Selon Russell, dans sa réalisation plénière 1, le philosophe doit concilier
attitude scientifique et inspiration mystique : « Mais les plus grands des
philosophes ont ressenti le double besoin de science et de mysticisme :
l’effort pour harmoniser les deux fut ce qui constitua leur vie, et ce qui doit
toujours, dans toute sa pénible incertitude, faire de la philosophie, pour
certains esprits, une chose plus grande que la science et la religion » 2.

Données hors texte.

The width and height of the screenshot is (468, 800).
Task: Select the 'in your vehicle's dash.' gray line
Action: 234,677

Au terme, par-delà toute confusion idéaliste, l’unité entre mysticisme et
logique ne saurait se trouver chez Russell que dans sa vie tout au long de
laquelle il distingua et associa réflexion et action, connaissance du monde
et amour de l’Humanité. Là gît la source de l’insatiable soif d’aimer,
s’ancre l’ardente générosité, et se déploie l’exigeant désir de savoir qui
caractérisent Russell. Là résident le secret douloureux de l’homme et
l’unité profonde de l’œuvre 3.
1. Dans L’art de philosopher, trad. M. Parmentier, Québec, Presses de l’Université
Laval, 2005, p. 27, Russell parle du « philosophe complet » dont vie morale et vie
intellectuelle « sont étroitement entrelacées ».

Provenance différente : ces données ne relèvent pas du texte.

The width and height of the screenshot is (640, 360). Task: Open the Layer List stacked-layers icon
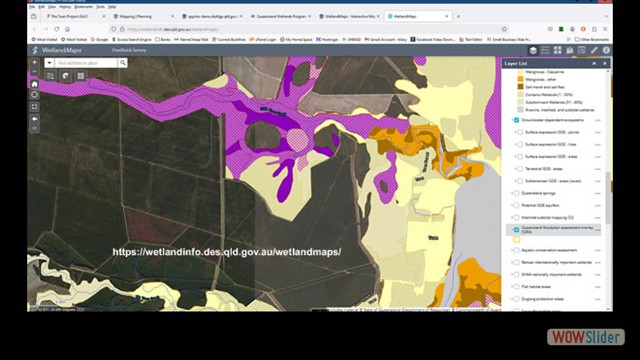click(533, 50)
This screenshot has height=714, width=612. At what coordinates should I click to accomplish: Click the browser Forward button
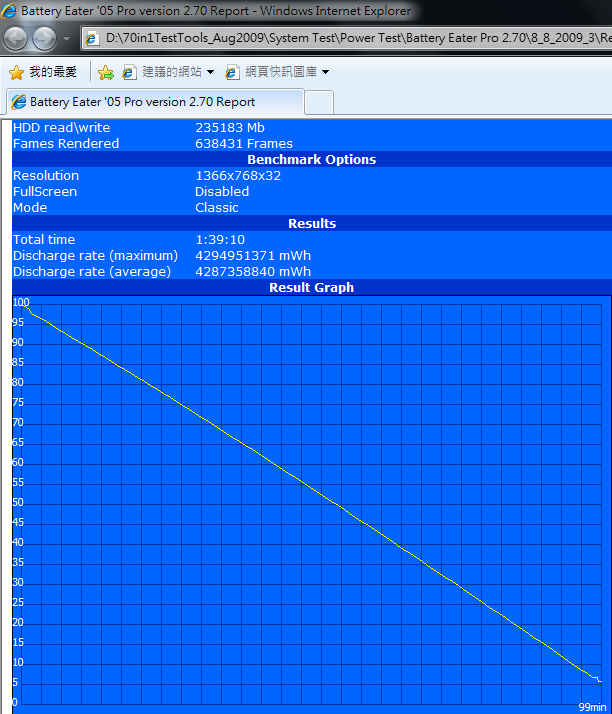tap(45, 39)
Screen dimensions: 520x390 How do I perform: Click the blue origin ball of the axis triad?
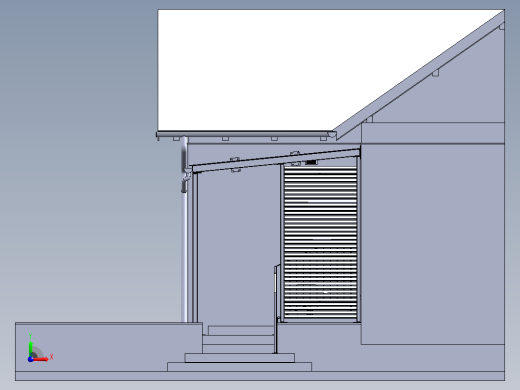(30, 359)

2. Cf. infra, chap. 1, p. 31.
3. Il est significatif que cette question des rapports entre logique et mysticisme
se pose aussi chez Wittgenstein. Sans pouvoir ici comparer les réponses apportées
(cf. B. McGuinness, « The Mysticism of the Tractatus », The Philosophical Review, n° 75,
1966, p. 305-328), notons simplement : 1) que tous deux font état d’une « expérience
mystique », Russell en 1901 et Wittgenstein en 1910 ; 2) que Russell, pour qui le mysticisme
est extérieur à la philosophie, se concentre sur la critique de l’usage du mystique en
philosophie, critique sous laquelle, pour une part, le Wittgenstein du Tractatus tombe dans la
mesure où, fonctionnant comme limite interne du logique, son Mystische condamne
notamment tout constat d’existence des objets, toute possibilité d’expression de la forme
logique, et tout discours moral sur notre réalité prosaïque (distinct d’une expérience éthique
indicible du Monde), cf. la notice nécrologique signée de Russell : « Ludwig Wittgenstein »
publiée dans Mind, vol. LX, n° 239, july 1951. A contrario, Wittgenstein détesta notamment
la « Profession de foi d’un homme libre » comme le dernier chapitre des Problèmes de
philosophie, leur contenu ne devant relever de ce qui peut se dire en philosophie.